I first started publishing in 2018, and this is something I could never have predicted having to declare.
I do not use AI to write my books for me.
I’m from a generation when you would write an essay in class with a piece of paper, a pencil, and your brain. Any notion of a machine doing everything for you was seen as science fiction. The big difference now is that I type on the laptop instead of writing by hand. I see no reason why AI should do it for me. The fun of creating a story is the grind of trying to form the pictures and characters’ voices in your head into a working manuscript.

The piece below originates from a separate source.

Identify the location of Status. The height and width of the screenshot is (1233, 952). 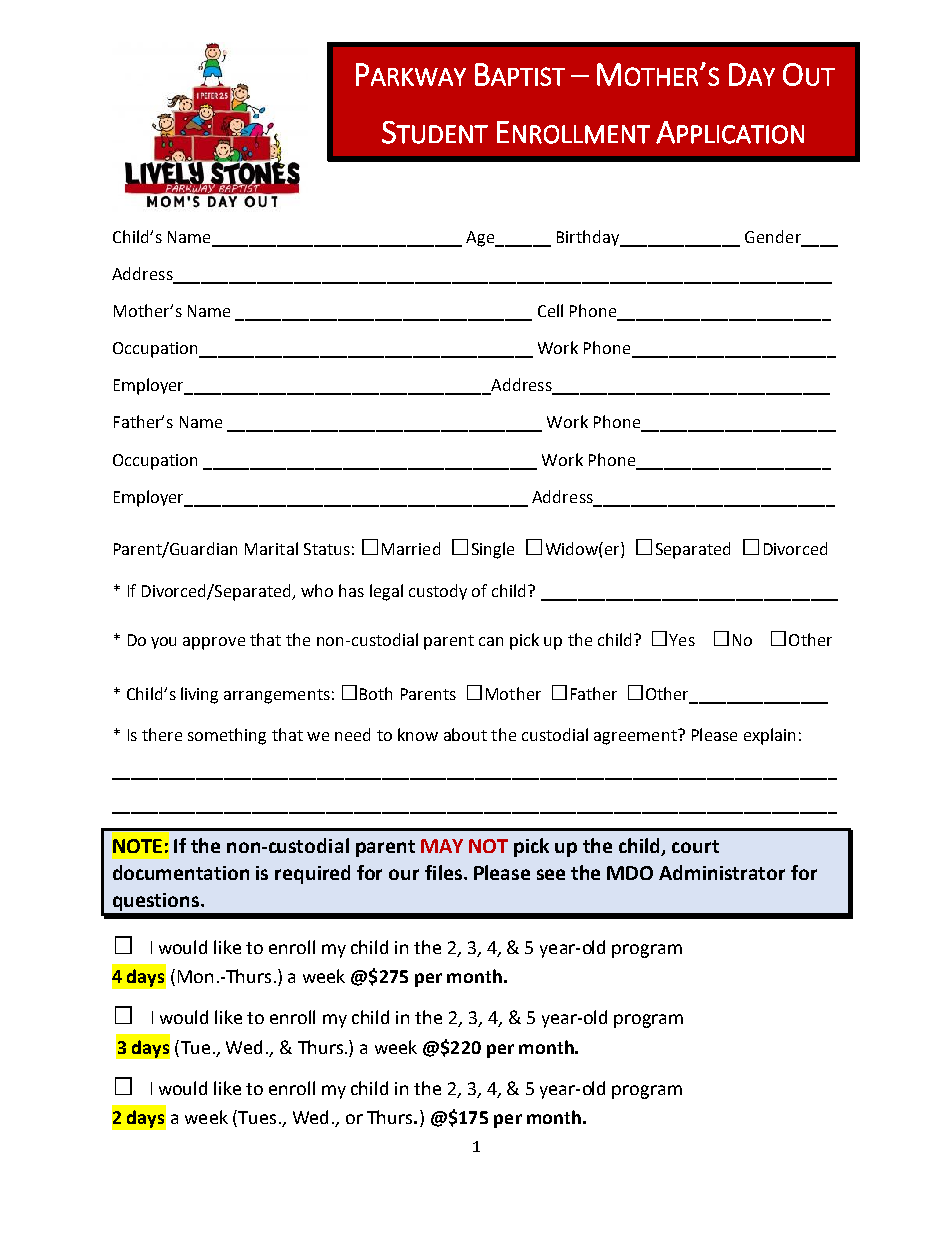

Without that, there’d be no point in being an author—at least for me.
There are other reasons I don’t use AI. I could never apply for copyright or offer my books for licensing to AI companies if they were AI. Also, I have legal concerns, considering my books are commercial products. If AI put specific copyrighted terms or phrases in them, I could get into trouble. I didn’t enter this business to be sued for copyright infringement or plagiarism. I could also get accounts with retailers shut down if I lied about how my books were written.
Now, let me address a few things. I write my books in third-person past tense in as deep a POV as I can. I find it the most comfortable style to write in. I also use em dashes, just like the one up a few sentences ago. I went from not understanding how to use them to finding them quite fun to drop in here and there. The random person you watched on the internet who said those things automatically mean a book is AI without further investigation (even if the book was written decades ago) is wrong. You can’t take what everyone on the internet says as Gospel from an Almighty God.
The closest I come to using AI is with Grammarly, ProWritingAid, and Google search. But those are only for edits and research. That is all, and I don’t see myself ever changing my mind.